Pharmacology of Antiretrovirals in the Female Genital Tract for HIV Prevention

Abstract

Preexposure prophylaxis (PrEP) is a powerful tool that, as part of a comprehensive prevention package, has potential to significantly impact the HIV epidemic. PrEP effectiveness is believed to be dependent on the exposure and efficacy of antiretrovirals at the site of HIV transmission. Clinical trial results as well as modeling and simulation indicate the threshold of adherence required for PrEP efficacy of emtricitabine/tenofovir disoproxil fumarate may differ between sites of HIV transmission with less forgiveness for missed doses in women exposed through genital tissue compared to people exposed through colorectal tissue. This suggests a role for local and host factors to influence mucosal pharmacology. Here we review the mucosal pharmacology of antiretrovirals in the female genital tract and explore potential determinants of PrEP efficacy. Host factors such as inflammation, coinfections, hormonal status, and the vaginal microbiome will be explored as well as the role of drug-metabolizing enzymes and transporters in regulating local drug exposure. The use of preclinical and early clinical models to predict clinical effectiveness is also discussed.

Keywords: Antiretrovirals; Clinical Pharmacology; Female Genital Tract; Gynecology; HIV/AIDS; Infectious Diseases; PrEP; Virology; Women's Health.

Figure 1:. Potential modifiers of antiretroviral efficacy in the female genital tract

Drug efficacy in the female genital tract is likely dependent on the concentration-response relationship within the mucosal tissue. Depending on the route of drug delivery, concentrations of antiretrovirals in the FGT are highly variable and may be influenced directly or indirectly by hormone and/or inflammation status. In addition, the concentration of HIV target cells can affect risk of HIV acquisition; this may affect the potency of antiretrovirals to prevent HIV infection. HIV target cell expression can also be affected by hormonal and inflammatory regulation. The net effect of these complex and intertwined interactions is difficult to predict.

Figure 2:. Vulnerabilities to HIV along the female genital tract

The upper female genital tract, fallopian tubes, uterus, and endocervix are comprised of a single layer of columnar epithelium. HIV target cells are present throughout these tissues and, following sexual intercourse, semen can be transported to the uterus and the oocytes. Coupled with the large surface, these factors indicate that HIV prevention efforts should consider the upper genital tract as a site vulnerable to HIV infection. Less is known about the pharmacologic factors related to the upper female genital tract such as drug exposure, transporter expression, and local mechanisms of metabolism.

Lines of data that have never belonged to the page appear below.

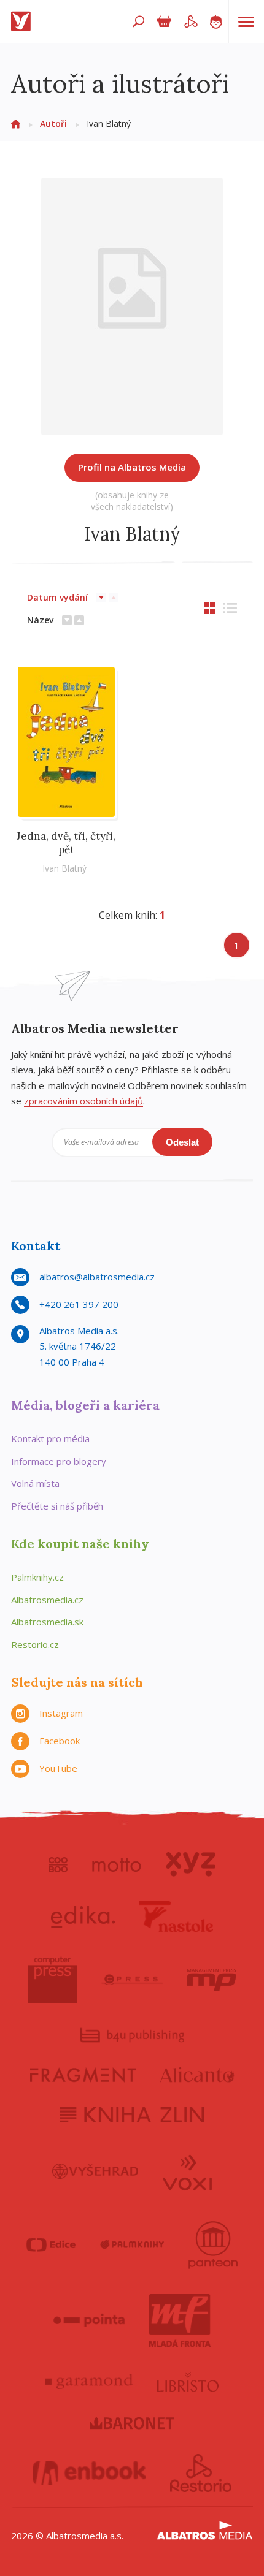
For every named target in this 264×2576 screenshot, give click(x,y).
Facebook (59, 1740)
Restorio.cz (35, 1644)
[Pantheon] (213, 2245)
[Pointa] (89, 2320)
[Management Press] (212, 1979)
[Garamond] (89, 2381)
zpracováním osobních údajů (83, 1101)
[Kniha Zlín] (132, 2115)
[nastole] (176, 1916)
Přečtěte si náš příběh (57, 1506)
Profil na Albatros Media (132, 467)
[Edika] (83, 1916)
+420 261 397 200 (78, 1304)
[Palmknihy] (132, 2245)
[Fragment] (83, 2075)
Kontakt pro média (50, 1438)
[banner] (23, 21)
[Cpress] (132, 1979)
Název (40, 620)
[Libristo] (188, 2381)
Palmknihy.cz (37, 1577)
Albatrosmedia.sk (47, 1622)
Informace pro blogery (58, 1461)
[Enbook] (89, 2473)
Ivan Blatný (64, 868)
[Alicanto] (197, 2075)
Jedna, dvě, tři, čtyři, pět (66, 842)
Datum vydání (57, 597)
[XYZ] (190, 1864)
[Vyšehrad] (95, 2171)
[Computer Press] (52, 1979)
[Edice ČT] (51, 2245)
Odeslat (182, 1142)
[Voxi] (187, 2171)
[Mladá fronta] (180, 2320)
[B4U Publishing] (132, 2035)
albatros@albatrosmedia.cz (97, 1277)
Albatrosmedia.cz (47, 1600)
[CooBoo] (58, 1864)
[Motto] (116, 1864)
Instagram (61, 1713)
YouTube (58, 1768)
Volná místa (35, 1483)
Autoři (53, 123)
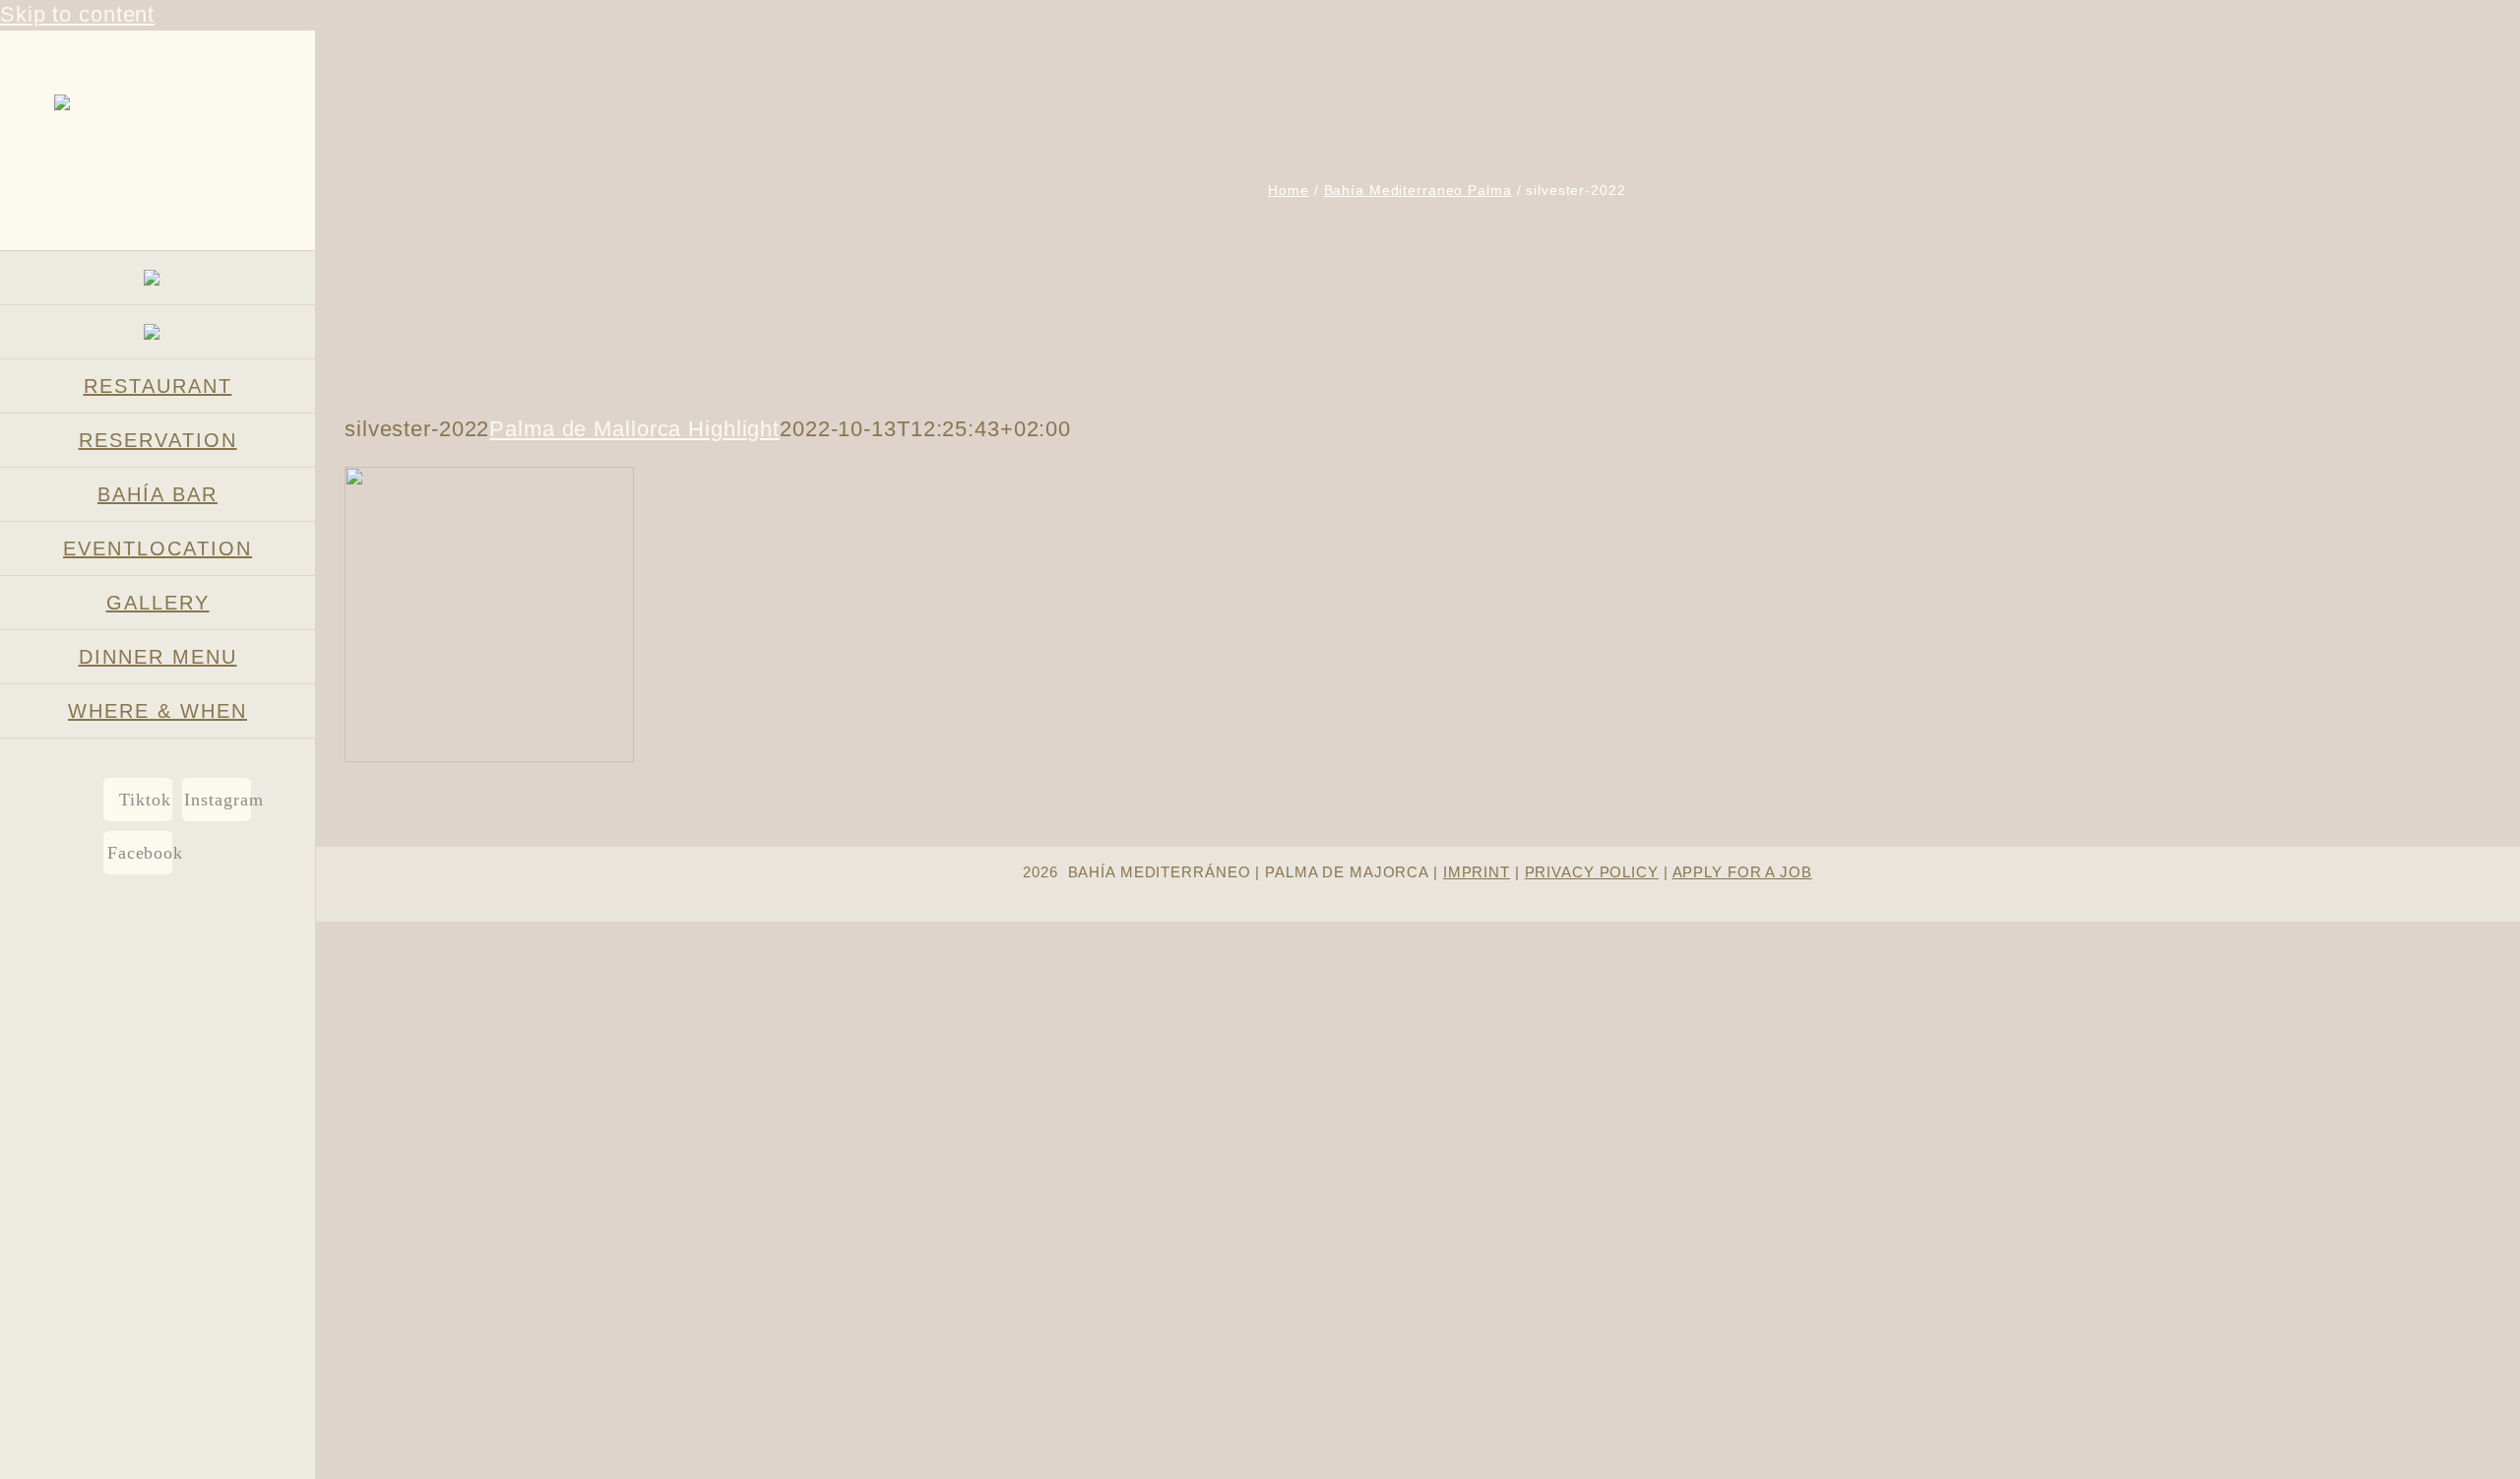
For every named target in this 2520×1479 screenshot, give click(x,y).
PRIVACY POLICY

The lower female genital tract, ectocervix and vagina is comprised of multiple layers of squamous epithelium. Differences in pharmacologic factors between the cervix and lower FGT have not been well defined so these are displayed together Epithelial breaches from trauma, particularly during sexual intercourse are not uncommon. Cervical ectopy, common in pregnant women or women on hormonal contraception, may increase HIV risk since it increases surface area of endocervical columnar epithelium. HIV target cells are present throughout the lower female genital tract. As the site for many STIs, tissues are susceptible to inflammatory conditions which may alter HIV risk and expression of target cells. Changes in microflora in the vaginal tract can affect HIV susceptibility as well as interactions with local drug concentrations. High expression of efflux transporters in vaginal epithelium may also contribute to low drug exposure in vaginal tissue.. In addition, high concentrations of endogenous nucleotides in cervical and vaginal tissue have been documented and may necessitate higher exposures to nucleotide-based PrEP interventions.